[Stored items]
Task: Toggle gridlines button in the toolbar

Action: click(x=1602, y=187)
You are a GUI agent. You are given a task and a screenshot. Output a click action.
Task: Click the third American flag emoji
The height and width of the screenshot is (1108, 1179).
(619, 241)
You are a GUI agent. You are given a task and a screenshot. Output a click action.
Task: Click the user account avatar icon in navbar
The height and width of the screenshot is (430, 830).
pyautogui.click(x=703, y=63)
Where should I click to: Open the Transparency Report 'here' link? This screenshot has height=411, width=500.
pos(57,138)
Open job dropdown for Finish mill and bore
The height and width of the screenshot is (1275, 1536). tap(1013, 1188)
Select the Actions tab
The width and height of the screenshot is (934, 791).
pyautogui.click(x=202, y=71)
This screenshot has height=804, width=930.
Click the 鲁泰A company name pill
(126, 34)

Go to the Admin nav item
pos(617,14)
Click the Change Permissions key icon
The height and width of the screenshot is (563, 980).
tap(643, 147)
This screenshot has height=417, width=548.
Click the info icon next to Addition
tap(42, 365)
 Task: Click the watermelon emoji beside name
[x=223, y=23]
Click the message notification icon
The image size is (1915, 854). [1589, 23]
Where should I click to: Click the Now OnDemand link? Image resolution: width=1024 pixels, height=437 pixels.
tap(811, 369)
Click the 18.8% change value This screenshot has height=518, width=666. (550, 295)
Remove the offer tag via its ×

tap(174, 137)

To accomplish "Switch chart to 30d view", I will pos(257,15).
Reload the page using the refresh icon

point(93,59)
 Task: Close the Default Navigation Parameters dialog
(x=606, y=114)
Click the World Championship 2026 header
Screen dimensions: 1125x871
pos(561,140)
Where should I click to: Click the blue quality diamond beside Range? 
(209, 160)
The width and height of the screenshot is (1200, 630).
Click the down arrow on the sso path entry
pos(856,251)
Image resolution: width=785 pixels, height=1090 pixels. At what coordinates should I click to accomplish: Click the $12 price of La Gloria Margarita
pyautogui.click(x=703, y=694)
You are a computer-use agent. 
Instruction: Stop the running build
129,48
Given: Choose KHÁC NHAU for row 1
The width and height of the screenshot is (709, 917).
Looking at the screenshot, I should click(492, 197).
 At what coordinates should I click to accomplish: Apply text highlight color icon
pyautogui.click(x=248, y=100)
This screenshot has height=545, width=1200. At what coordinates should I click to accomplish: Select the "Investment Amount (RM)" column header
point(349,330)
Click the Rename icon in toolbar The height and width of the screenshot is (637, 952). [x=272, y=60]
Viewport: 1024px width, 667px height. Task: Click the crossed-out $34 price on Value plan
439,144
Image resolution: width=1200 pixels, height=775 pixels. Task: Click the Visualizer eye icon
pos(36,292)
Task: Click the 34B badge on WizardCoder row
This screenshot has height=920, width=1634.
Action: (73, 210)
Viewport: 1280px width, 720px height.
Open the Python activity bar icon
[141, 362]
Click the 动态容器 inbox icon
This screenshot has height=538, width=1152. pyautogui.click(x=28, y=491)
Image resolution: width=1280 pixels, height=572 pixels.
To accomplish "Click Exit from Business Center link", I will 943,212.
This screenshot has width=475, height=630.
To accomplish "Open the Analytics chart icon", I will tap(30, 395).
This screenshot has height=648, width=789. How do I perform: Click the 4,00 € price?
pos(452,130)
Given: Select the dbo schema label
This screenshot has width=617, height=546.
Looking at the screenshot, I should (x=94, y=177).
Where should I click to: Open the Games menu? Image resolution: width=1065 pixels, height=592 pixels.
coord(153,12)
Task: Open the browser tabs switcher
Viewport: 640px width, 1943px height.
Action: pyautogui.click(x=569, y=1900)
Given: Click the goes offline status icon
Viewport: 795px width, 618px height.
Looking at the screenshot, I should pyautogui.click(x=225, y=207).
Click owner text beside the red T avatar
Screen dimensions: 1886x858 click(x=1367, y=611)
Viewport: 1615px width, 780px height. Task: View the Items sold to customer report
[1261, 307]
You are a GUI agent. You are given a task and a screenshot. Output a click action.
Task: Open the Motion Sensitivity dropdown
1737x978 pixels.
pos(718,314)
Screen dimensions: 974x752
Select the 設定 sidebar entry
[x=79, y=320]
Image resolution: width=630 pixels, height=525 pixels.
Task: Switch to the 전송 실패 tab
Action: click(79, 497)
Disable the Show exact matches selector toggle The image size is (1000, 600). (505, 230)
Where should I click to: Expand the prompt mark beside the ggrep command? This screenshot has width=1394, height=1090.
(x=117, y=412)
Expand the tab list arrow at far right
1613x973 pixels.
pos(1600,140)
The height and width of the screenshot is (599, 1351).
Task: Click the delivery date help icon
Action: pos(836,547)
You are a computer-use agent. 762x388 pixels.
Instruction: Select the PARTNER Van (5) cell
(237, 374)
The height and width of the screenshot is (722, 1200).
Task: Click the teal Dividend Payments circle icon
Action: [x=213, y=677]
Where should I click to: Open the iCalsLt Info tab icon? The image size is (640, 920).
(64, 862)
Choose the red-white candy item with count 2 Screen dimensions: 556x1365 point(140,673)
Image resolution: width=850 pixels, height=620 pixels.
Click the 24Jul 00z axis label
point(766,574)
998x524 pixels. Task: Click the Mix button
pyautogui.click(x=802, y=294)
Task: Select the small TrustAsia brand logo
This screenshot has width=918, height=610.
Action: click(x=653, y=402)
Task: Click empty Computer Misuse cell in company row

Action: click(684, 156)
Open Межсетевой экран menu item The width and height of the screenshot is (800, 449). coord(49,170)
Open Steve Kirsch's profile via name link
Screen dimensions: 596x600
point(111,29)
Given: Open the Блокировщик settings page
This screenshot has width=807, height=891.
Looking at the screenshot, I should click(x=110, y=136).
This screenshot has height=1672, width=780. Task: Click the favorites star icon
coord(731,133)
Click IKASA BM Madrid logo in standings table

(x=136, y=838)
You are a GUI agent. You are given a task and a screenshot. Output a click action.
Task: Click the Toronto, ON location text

• _Assigned task_: Examine the records and pull out every line where the string "Choose" occurs.

• _Answer below_:
Given: Choose KHÁC NHAU for row 1
Choose the red-white candy item with count 2 Screen dimensions: 556x1365 point(140,673)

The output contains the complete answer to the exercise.